Family Law Panel
What would the ideal family law system look like?
The Australian Law Reform Commission has been asked to conduct a major review into the family law system in Australia. While changes to both the Family Law Act and family and relationship support services have attempted to keep pace with the changing needs of families, including the successful introduction of mandatory mediation for parenting matters, there have also been a raft of inquiries over recent years pointing to the need for systemic and significant change. Families unable to resolve their family dispute matters – parenting and/or property – frequently present with a range of other issues in their lives (e.g., mental health issues, substance/alcohol abuse, allegations of family violence or abuse, economic and other transitional stressors). When we look across the Family Law (Services) System in its entirety – from the Family Relationship Centres through to the Courts, and all the other service/program intersections in between – how can we make the journey for families trying resolving their disputes ‘better’ than it currently is?
Watch the full video of the panel discussion below:
Bruce Smyth is Associate Professor of Family Studies with the Centre for Social Research & Methods, Australian National University in Canberra. He has published widely on post-separation parenting, especially shared-time parenting. His most recent projects include: the high-conflict post-divorce shared-time family (funded by the Australian Research Council); naming and working with entrenched inter-parental hatred (with Prof Lawrie Moloney & Dr Steven Demby); the meaning of home to children and young people (with Prof Belinda Fehlberg [lead CI], A/Prof Kris Natalier & Dr Monica Campo); and a mapping exercise of divorce Smartphone apps in Australia (with Prof Belinda Fehlberg). In June this year, Bruce was awarded the Stanley Cohen Distinguished Research Award from the American Association of Family & Conciliation Courts (AFCC) in recognition of outstanding research and/or research achievements in the field of family and divorce. He is currently on the editorial boards of Family Court Review; the Journal of Family Studies; Australian Journal of Family Law; and Family Law Review.

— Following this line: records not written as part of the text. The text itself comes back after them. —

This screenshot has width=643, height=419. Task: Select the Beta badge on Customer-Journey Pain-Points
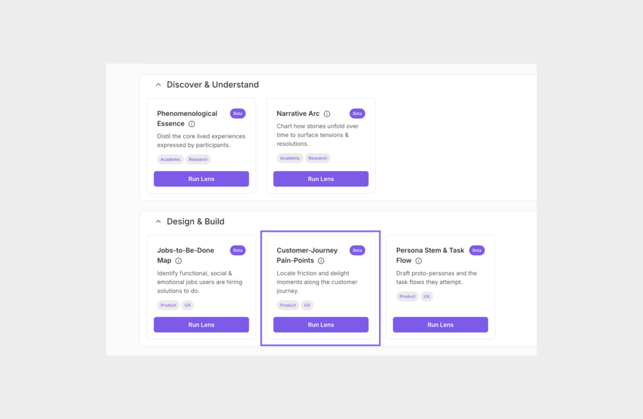[357, 249]
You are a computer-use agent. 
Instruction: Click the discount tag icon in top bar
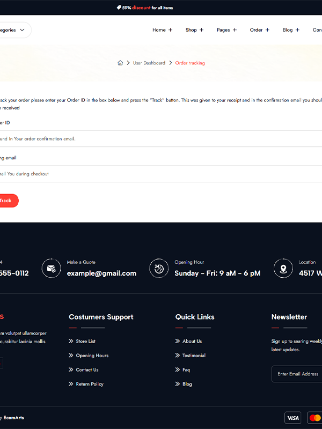pos(119,8)
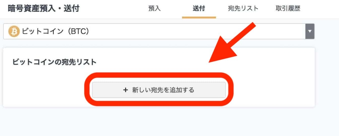Screen dimensions: 339x136
Task: Open the 宛先リスト tab
Action: point(243,9)
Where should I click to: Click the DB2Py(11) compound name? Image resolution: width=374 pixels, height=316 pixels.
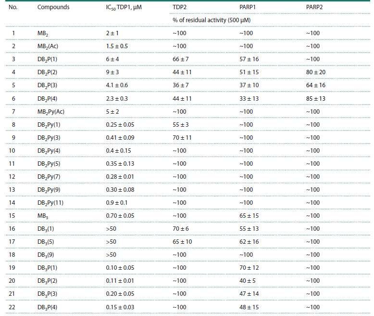(x=50, y=203)
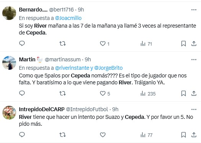Screen dimensions: 201x143
Task: Reply to Bernardo's tweet about Cepeda
Action: [x=22, y=43]
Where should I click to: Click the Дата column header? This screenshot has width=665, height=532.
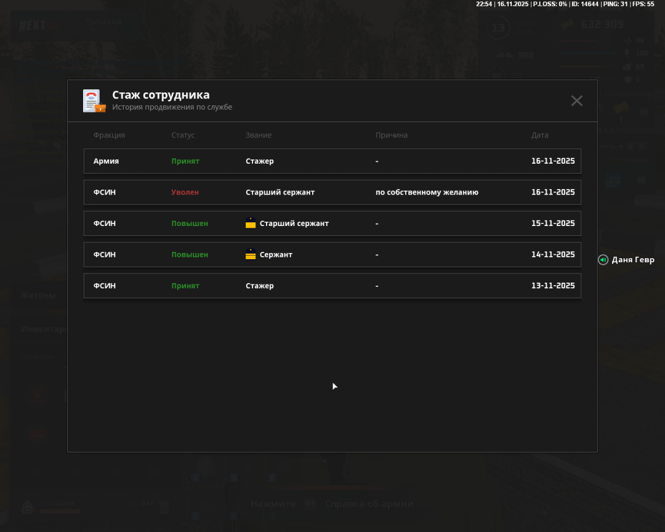click(540, 135)
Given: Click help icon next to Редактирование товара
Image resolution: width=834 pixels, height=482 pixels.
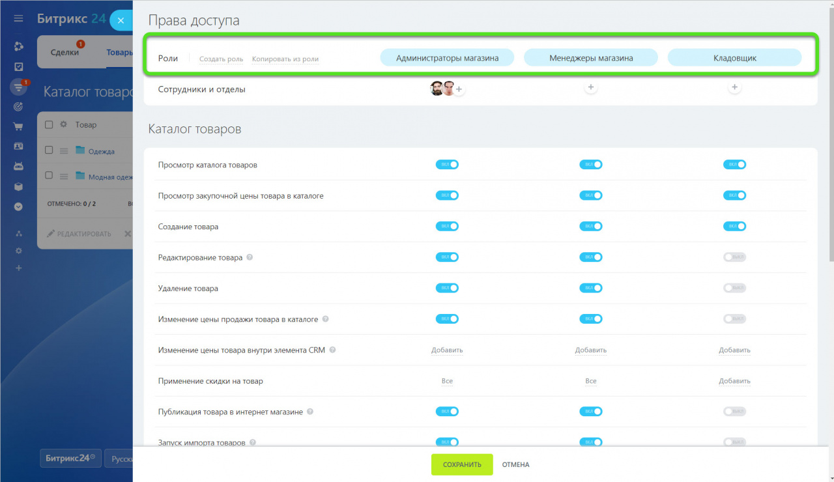Looking at the screenshot, I should pos(250,257).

Rachael Field is a Professor in the Bond University Law School, a member of the Executive of the Bond Centre for Professional Legal Education and Co-Director of the Bond Dispute Resolution Centre. Her areas of research expertise include dispute resolution, family law and domestic violence and legal education. Rachael is an Australian Learning and Teaching Fellow and a Senior Fellow of the Higher Education Academy. She founded the Australian Wellness Network for Law in 2010 and co-founded the Australian Dispute Resolution Research Network which has developed a vibrant Blog and annual Forum. Rachael is the author of four books and has a research portfolio of more than 85 scholarly publications. Rachael has volunteered at Women’s Legal Service in Brisbane since 1993, and has been president of the Service since 2004. In 2013 Rachael was named Queensland Woman Lawyer of the Year.

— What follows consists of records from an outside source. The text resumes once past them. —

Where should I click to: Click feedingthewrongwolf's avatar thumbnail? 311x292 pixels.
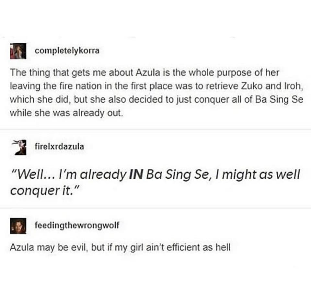pyautogui.click(x=18, y=226)

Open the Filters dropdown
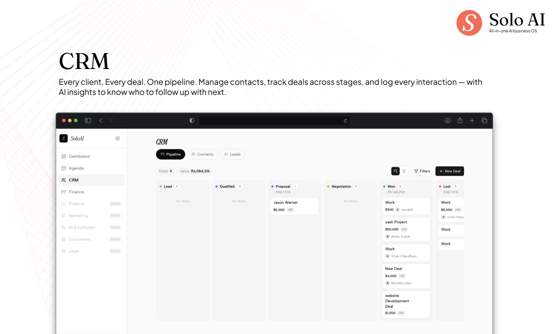(x=421, y=171)
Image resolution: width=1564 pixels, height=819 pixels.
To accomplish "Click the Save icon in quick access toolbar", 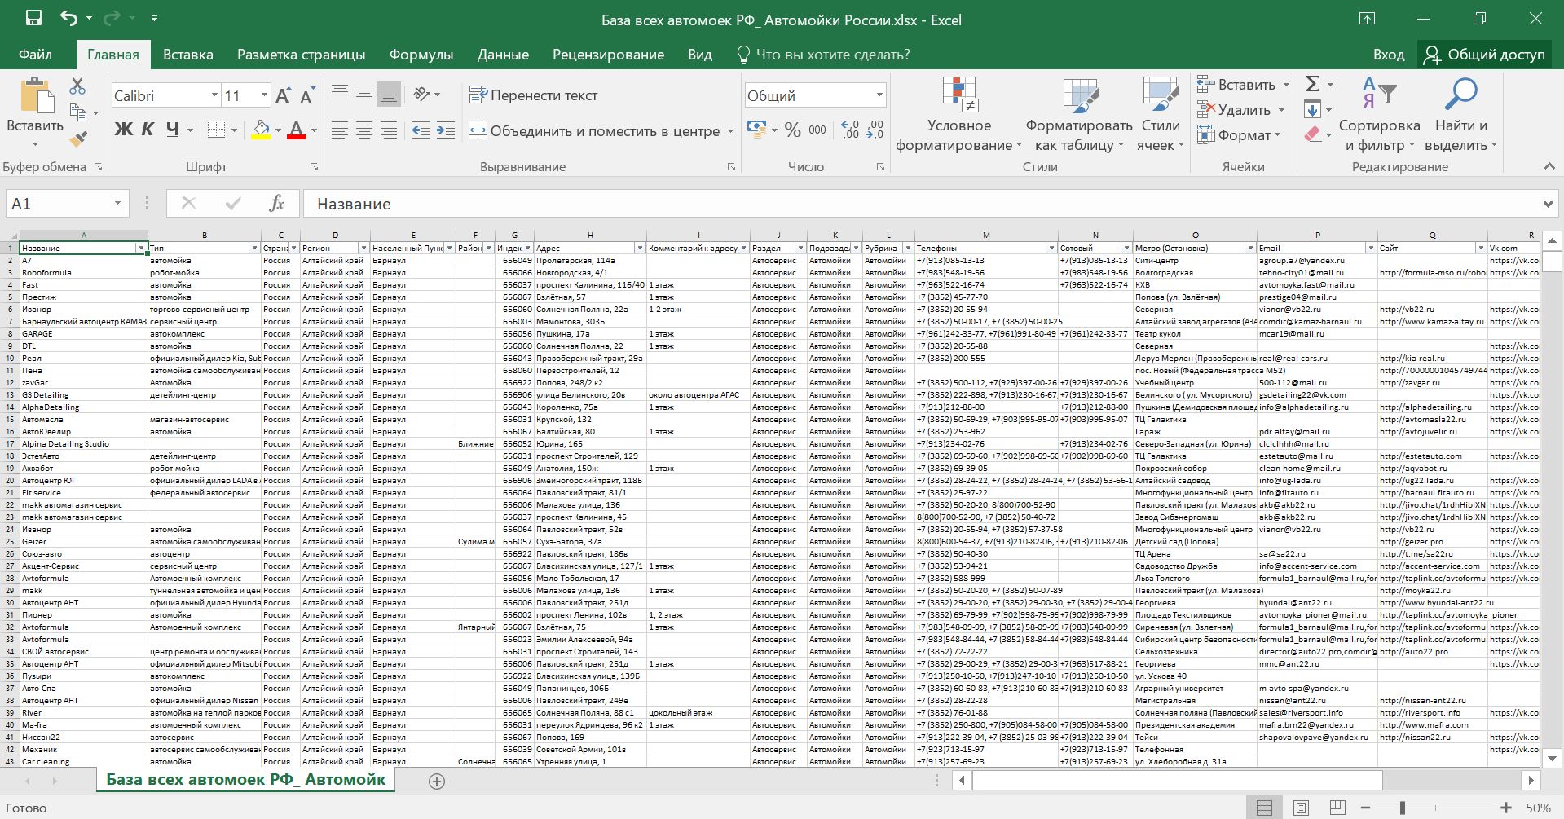I will [x=33, y=19].
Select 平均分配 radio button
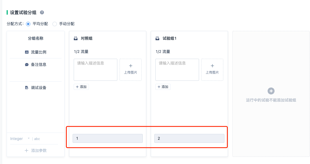The image size is (310, 164). [28, 24]
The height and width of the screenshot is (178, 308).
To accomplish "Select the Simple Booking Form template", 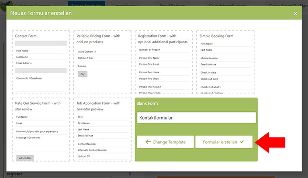I will [225, 62].
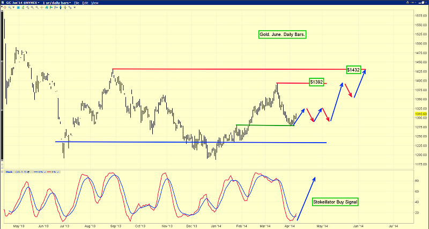Screen dimensions: 429x229
Task: Select the trendline drawing tool icon
Action: point(28,8)
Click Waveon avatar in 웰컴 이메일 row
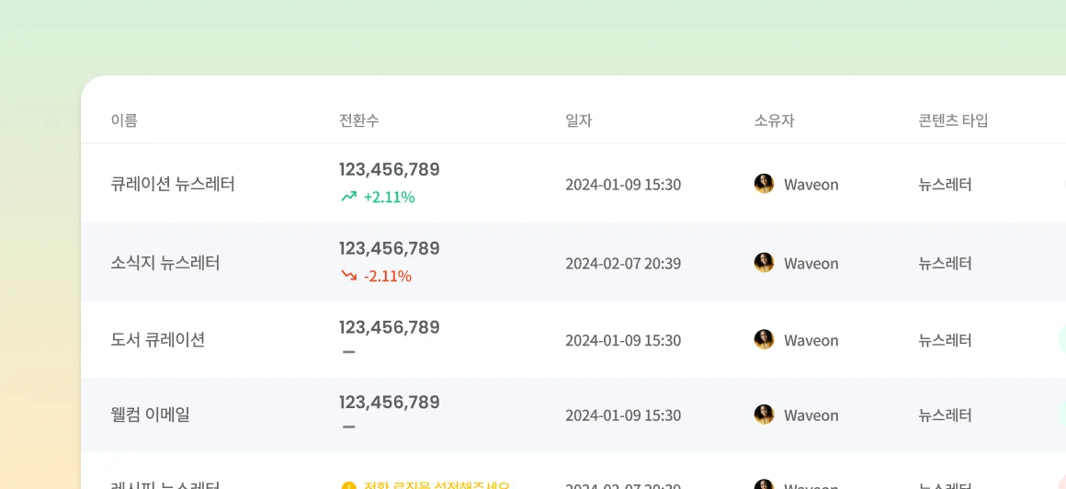Screen dimensions: 1066x489 765,415
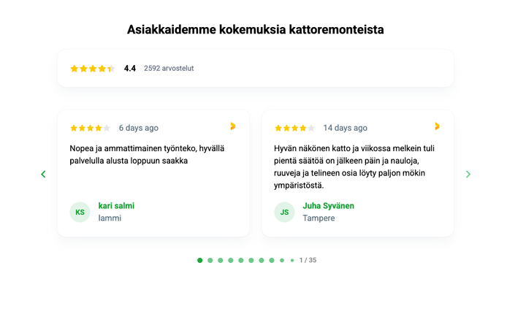
Task: Click the next reviews right arrow
Action: tap(468, 174)
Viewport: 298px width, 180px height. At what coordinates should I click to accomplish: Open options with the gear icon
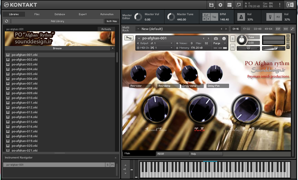pyautogui.click(x=220, y=5)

His Honour Judge Matthew Myers AM is a Judge of the Federal Circuit Court of Australia and an Adjunct Professor at the Faculty of Law, University of New South Wales. Judge Myers became the first Indigenous Australian to be appointed to the Federal Court in 2012. In 2017, Judge Myers was appointed as Commissioner to the Australian Law Reform Commission Inquiry into Incarceration rates of Aboriginal and Torres Strait Islander peoples. Judge Myers holds a Bachelor of Arts and a Bachelor of Laws from the University of New South Wales, a Master of Applied Law (Family Law) from the College of Law and a Vocational Graduate Diploma of Family Dispute Resolution from Bond University.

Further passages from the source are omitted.